И тогда все хорошее, что ладил отец, становилось из рук вон скверным, хуже не сделаешь, не придумаешь. И сбитая почти заново телега, у которой вдруг не подходила почему-то ось к передку, не лез шкворень, хоть лопни, долби другую дыру. И лемех плуга никуда не годен, точи его не точи, дрянь, не полезет в землю, тупой, как колун. В сарае сгнило подчистую сено, плохо высушили летом, ну хоть и подскребыши, лень — матушка, недогляд всегда скажутся, не спрячешь. В риге, эвон, ровно домовой развалил печь, в щели-то полено просунешь, разодрало кирпичи от жары, недосмотрели.
— Нету хозяина, нету… как хлеба! Все валится, гниет, пропадает попусту… глаза бы не глядели! — бранился и жалобно приговаривал отец, возвратясь на кухню багрово — усталый, швыряя на пол солдатскую рваную папаху, мамкину шубейку, зло скрипя кожаными обрубками ног. — А — ах, хоть бы мне сдохнуть поскорей, околеть, развязать вам руки!
Теперь и за гончарным кругом он часами сидел неподвижно, уронив бессильно тяжелые ладони, глядя пристально в окно. И чем солнечно — голубее, выше становилось там, за расколотым, в засохших мутных подтеках стеклом, весеннее ясное небо, тем чаще у отца были мокрыми глиняно — серые щеки.
Только приход пленного Франца оживлял батю. Он сильно, докрасна утирался подолом гимнастерки, вынимал поспешно масленку — жестянку с табаком.
— А — а, Германия, Австро — Венгрия, милости просим! — приветствовал он дружелюбно гостя и сам пододвигал Францу табуретку, приглашая садиться. Что давно не заглядывал? Жив — здоров? Ну и слава богу! — говорил добро отец, протягивая заветную жестянку. — Закуривай, брат, моего самосаду, полукрупка, ау, вся вышла. Понимаешь, махорка — найн!
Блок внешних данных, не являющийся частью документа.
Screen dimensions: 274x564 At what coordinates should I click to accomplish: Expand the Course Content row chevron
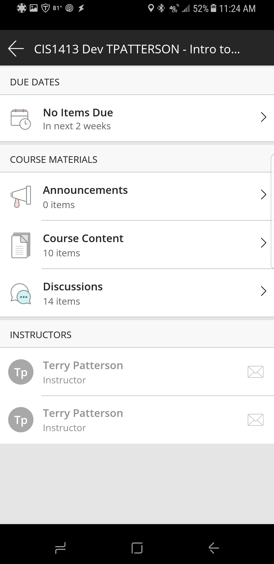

— О, найн? Здрастай! Сипасибо, гут… Ви есть здорово поживаешь? отвечал и спрашивал одновременно Франц, и его синее от свежего бритья, узкое лицо, крупные губы радостно — весело морщились. Он обязательно вскидывал по — военному ладонь лодочкой к долгому козырьку поднебесной кепки, щелкал каблуками желтых башмаков и, одернув под ремнем свою старенькую, удивительно аккуратную шинель, церемонно — осторожно присаживался на краешек табурета. Кепку он не сразу клал на колени, сидел некоторое время в кепке, по — военному, торжественно, как подобает желанному гостю.